-------- Extracted material

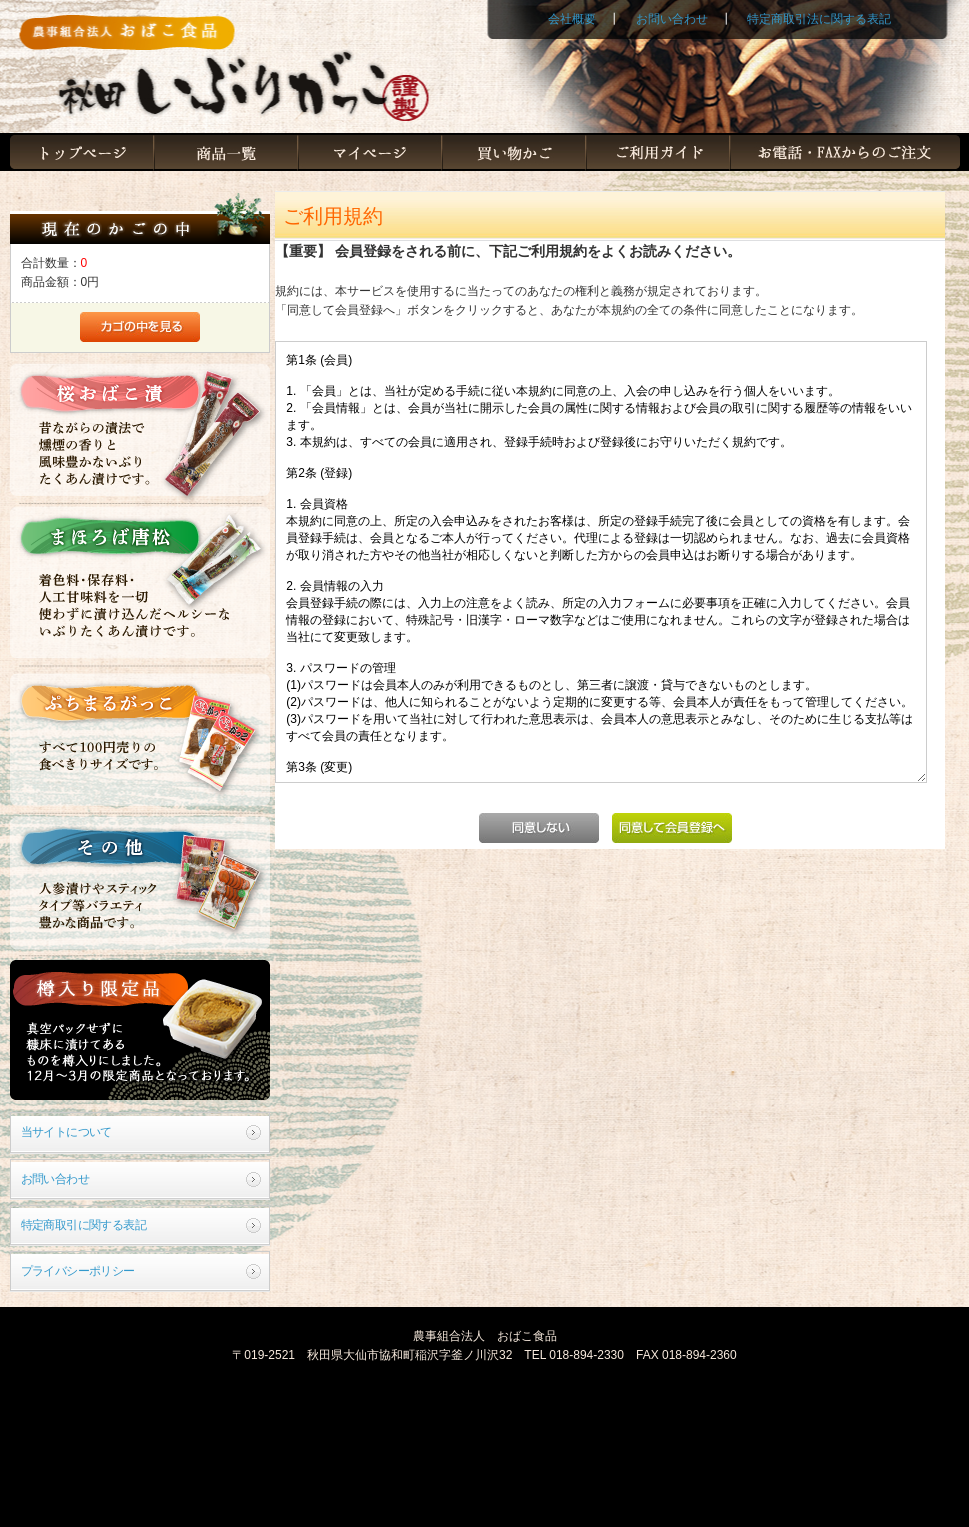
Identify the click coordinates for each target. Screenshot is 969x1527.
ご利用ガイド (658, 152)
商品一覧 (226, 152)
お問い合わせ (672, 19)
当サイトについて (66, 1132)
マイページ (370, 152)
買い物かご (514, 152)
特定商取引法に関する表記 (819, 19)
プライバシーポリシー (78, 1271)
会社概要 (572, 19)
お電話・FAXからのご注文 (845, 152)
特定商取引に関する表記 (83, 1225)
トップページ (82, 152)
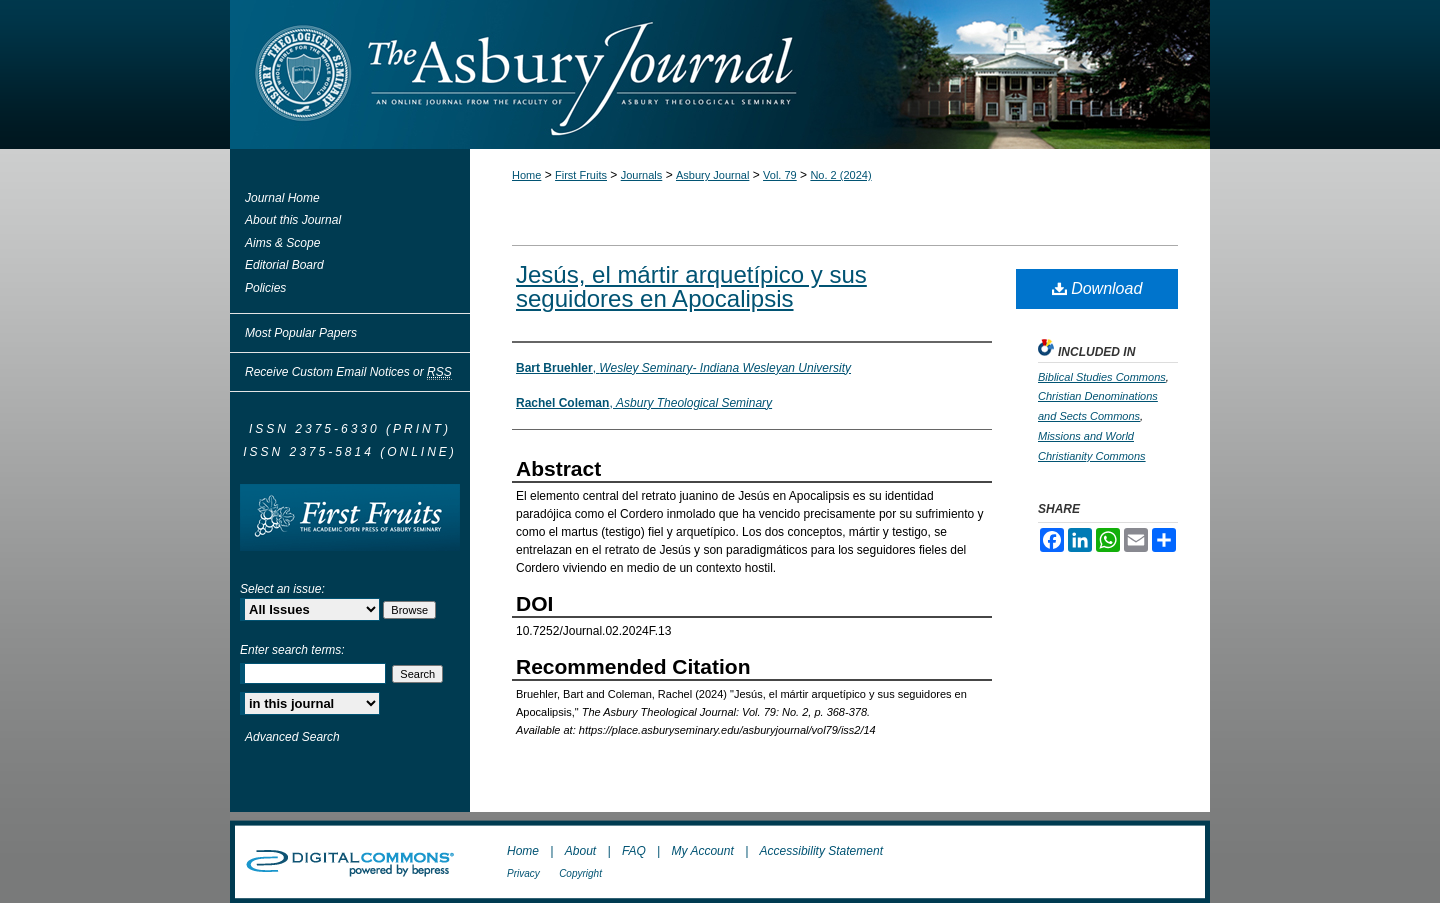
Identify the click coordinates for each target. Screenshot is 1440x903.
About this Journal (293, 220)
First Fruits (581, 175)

----------------

- Goal of the exercise
Update the lines above by changing every "Screenshot" to "Image" and keeping everything else the same. Leave out the pictures.

- Final result
Identify the click coordinates for each target. Image is 969x1527.
ご利用ガイド (658, 152)
商品一覧 (226, 152)
お問い合わせ (672, 19)
当サイトについて (66, 1132)
マイページ (370, 152)
買い物かご (514, 152)
特定商取引法に関する表記 (819, 19)
プライバシーポリシー (78, 1271)
会社概要 (572, 19)
お電話・FAXからのご注文 (845, 152)
特定商取引に関する表記 (83, 1225)
トップページ (82, 152)
Identify the click coordinates for each target. Image is 1440x903.
About this Journal (293, 220)
First Fruits (581, 175)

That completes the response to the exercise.